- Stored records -
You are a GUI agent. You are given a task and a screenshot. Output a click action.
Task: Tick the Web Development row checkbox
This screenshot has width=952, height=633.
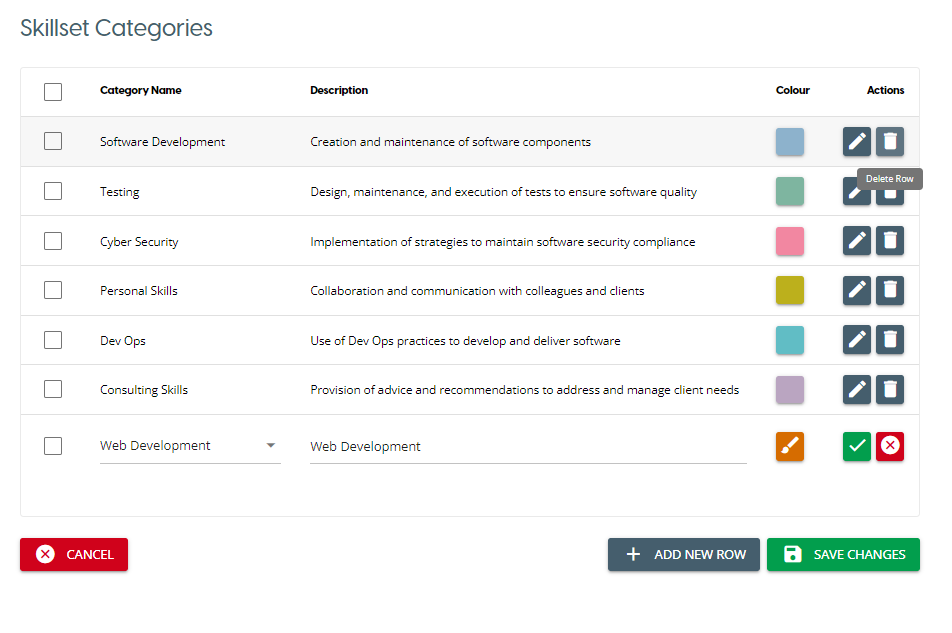[x=53, y=446]
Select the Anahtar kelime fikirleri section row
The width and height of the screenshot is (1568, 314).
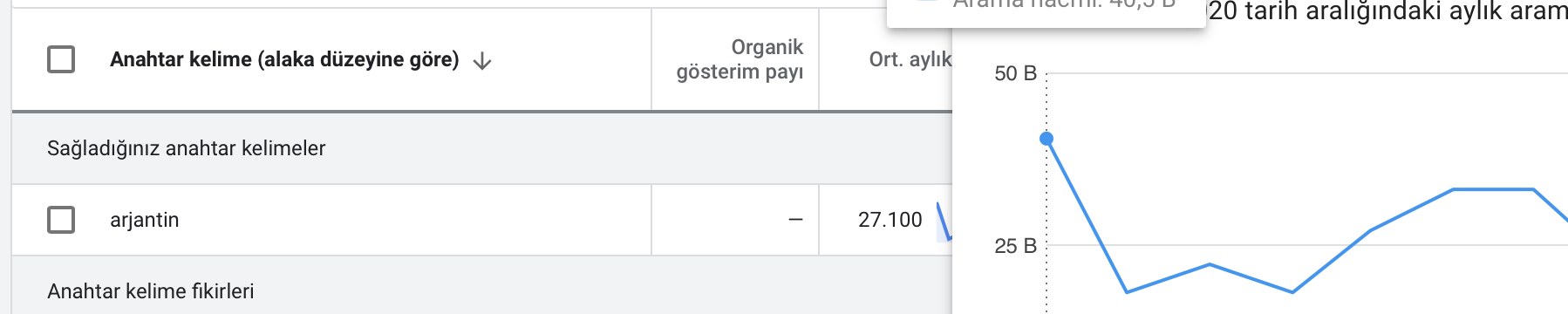coord(482,290)
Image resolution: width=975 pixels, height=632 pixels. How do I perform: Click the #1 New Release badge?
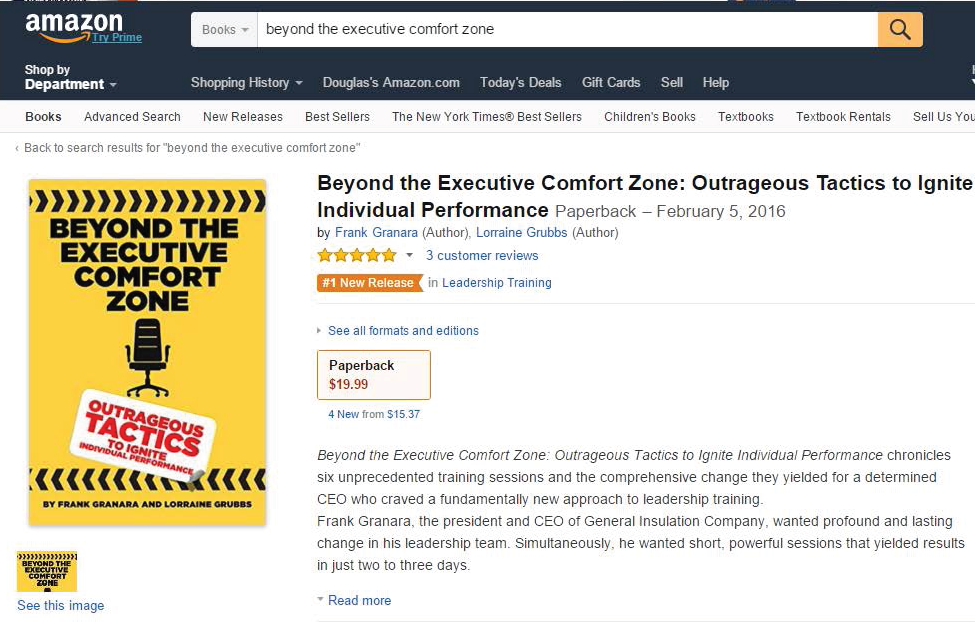369,282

- Exercise description -
Exactly as they appear above, write out all the entries, but not the images.

- Exercise output -
You are a GUI agent. You are given a task and a screenshot. Output a click action.
Task: Tick the Web Development row checkbox
This screenshot has width=952, height=633.
[x=53, y=446]
Select the Anahtar kelime fikirleri section row
The width and height of the screenshot is (1568, 314).
coord(482,290)
Image resolution: width=975 pixels, height=632 pixels. How do I perform: Click the #1 New Release badge?
369,282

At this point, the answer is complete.